There were many influences on my literary and artistic sensibilities, but few with more impact than
Cricket, the magazine for children, which I first encountered in the form of
Cricket's Choice. Published in 1974, this
collection marked the magazine's one-year anniversary. It was filled with stories, poems, plays, riddles, and pictures . . . lots of pictures. It was a year before I thought to look for
Cricket at the library, but there it was on the magazine rack. The subscription card went home with me that day, and in April 1979, I received my very first issue.

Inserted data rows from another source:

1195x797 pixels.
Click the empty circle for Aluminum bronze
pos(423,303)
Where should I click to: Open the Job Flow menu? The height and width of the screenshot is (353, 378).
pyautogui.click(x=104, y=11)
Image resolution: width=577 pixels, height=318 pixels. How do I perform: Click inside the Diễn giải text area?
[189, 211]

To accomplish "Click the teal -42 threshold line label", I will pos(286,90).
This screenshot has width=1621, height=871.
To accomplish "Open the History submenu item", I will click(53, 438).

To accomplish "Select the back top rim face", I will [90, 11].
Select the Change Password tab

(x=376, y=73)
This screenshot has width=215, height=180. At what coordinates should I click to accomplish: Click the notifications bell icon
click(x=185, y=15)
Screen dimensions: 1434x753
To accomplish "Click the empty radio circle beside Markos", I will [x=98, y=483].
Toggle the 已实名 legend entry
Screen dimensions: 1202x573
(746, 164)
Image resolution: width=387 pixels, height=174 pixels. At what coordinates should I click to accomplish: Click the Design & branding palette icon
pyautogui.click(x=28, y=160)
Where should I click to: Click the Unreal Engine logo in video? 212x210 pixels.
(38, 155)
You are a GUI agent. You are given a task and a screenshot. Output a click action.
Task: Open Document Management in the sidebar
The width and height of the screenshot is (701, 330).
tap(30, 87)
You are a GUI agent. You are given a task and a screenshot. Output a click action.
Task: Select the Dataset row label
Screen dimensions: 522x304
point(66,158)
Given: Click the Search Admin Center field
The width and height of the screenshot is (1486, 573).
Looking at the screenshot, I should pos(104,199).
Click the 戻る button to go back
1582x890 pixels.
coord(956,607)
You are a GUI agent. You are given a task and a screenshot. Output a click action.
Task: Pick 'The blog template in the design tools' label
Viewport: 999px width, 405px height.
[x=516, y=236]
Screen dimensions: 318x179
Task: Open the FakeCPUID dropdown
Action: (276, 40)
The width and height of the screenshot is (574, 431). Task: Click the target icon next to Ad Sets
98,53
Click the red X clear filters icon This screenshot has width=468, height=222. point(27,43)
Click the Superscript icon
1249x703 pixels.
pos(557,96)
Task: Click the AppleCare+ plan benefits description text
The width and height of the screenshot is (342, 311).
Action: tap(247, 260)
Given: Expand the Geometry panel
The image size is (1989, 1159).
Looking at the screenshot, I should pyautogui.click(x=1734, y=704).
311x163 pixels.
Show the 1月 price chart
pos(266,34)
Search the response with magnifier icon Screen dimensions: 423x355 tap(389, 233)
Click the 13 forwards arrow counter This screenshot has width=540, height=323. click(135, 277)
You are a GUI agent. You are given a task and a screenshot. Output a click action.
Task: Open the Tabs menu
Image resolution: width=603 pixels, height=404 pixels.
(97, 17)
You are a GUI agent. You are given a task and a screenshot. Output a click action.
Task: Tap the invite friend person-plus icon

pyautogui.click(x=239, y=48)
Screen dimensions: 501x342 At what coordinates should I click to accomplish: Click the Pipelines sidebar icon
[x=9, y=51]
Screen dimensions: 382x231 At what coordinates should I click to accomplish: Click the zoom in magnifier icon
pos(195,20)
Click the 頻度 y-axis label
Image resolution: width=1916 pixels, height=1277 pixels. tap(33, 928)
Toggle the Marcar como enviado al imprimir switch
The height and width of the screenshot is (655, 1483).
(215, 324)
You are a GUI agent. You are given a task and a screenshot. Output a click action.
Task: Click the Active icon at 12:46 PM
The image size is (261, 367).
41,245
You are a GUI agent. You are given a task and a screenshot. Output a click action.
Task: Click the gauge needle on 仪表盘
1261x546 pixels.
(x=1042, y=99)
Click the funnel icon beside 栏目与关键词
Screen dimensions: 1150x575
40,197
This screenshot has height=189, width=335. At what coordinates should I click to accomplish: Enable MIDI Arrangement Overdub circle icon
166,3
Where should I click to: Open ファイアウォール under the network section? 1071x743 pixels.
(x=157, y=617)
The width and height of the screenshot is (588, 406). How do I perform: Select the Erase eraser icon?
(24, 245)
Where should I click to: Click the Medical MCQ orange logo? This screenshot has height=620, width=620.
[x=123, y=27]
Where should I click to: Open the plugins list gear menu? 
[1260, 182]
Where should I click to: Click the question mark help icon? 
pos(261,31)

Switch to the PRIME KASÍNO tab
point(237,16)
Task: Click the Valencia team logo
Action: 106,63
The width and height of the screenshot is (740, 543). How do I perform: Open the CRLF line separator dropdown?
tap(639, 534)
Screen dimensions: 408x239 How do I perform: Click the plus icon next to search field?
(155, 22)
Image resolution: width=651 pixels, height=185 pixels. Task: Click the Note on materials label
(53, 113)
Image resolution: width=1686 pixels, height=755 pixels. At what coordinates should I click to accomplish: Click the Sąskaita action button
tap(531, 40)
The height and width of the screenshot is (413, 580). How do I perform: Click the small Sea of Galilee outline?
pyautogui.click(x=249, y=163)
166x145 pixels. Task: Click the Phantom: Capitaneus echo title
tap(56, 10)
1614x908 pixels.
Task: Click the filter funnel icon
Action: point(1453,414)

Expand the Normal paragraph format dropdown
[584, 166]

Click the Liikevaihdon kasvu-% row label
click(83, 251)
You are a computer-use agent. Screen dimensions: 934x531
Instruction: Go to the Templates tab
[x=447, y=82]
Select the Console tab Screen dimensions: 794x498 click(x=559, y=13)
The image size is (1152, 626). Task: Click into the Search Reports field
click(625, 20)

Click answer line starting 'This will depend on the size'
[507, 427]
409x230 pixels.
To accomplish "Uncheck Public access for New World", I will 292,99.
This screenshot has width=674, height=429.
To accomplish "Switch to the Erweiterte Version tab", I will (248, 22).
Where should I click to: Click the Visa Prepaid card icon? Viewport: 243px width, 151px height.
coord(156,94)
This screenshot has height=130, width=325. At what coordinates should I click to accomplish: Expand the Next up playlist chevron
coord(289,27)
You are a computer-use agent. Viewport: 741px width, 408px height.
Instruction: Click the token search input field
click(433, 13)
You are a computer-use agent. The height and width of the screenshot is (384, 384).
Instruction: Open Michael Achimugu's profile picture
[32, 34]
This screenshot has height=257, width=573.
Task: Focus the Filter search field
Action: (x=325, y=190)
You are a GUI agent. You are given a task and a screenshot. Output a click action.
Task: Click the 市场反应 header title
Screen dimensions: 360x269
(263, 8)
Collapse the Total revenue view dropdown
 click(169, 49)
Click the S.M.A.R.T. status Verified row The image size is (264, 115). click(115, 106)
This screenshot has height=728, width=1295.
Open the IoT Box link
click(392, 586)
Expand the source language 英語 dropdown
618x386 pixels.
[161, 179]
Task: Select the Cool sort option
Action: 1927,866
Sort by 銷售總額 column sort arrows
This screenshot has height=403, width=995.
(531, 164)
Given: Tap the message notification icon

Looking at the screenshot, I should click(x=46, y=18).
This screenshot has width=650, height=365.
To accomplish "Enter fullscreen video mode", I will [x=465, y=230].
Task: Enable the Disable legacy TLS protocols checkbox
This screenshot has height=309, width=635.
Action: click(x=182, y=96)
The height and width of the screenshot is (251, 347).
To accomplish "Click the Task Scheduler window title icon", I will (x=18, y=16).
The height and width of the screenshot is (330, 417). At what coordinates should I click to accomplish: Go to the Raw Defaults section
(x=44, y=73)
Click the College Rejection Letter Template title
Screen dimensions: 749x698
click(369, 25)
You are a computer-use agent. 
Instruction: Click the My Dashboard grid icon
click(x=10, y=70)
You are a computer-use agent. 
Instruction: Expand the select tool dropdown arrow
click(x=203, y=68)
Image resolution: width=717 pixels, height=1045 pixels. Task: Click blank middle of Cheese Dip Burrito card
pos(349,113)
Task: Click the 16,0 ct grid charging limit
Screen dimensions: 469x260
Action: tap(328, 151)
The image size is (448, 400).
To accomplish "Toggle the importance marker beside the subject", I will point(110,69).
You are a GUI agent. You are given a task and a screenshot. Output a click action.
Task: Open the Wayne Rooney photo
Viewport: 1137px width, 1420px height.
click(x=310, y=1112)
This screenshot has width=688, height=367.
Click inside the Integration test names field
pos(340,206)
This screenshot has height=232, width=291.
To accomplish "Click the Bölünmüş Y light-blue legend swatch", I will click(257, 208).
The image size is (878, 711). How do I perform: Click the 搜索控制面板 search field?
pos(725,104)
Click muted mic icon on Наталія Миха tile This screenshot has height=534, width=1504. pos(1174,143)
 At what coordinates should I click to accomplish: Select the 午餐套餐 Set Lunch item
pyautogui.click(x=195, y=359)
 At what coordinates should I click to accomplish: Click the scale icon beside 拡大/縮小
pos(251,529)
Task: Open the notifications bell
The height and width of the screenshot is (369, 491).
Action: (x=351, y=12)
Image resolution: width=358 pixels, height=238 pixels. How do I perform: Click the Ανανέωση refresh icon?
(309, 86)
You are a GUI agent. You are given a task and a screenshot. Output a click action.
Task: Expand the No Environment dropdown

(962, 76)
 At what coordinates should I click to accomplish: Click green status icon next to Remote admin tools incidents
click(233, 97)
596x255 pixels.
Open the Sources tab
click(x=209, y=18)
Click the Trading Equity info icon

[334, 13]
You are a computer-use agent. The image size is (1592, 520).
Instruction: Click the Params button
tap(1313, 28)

Cricket Magazine was begun in September of 1973. For the full story, I highly recommend the 30th anniversary book
Celebrate Cricket.
It was in the pages of
Cricket that I discovered the buggies of Cricket Country along with many of my favorite authors and illustrators. The magazine went through changes in size, color, and format. Eventually the subtitle "the magazine for children" was dropped, because as Clifton Fadiman so wisely reminded us, it was just as coveted by "those grown-ups who are still children at heart." It is still going strong nearly forty years later. Over the years the original has been joined by a whole family of
magazines, covering a range of interests and age groups, including those from Cobblestone Publishing.
So thank-you to Marianne, Cliff, Lloyd, Trina, and the many others who shaped the destiny of
Cricket. Thank-you for an enduring legacy of "the rarest kind of best."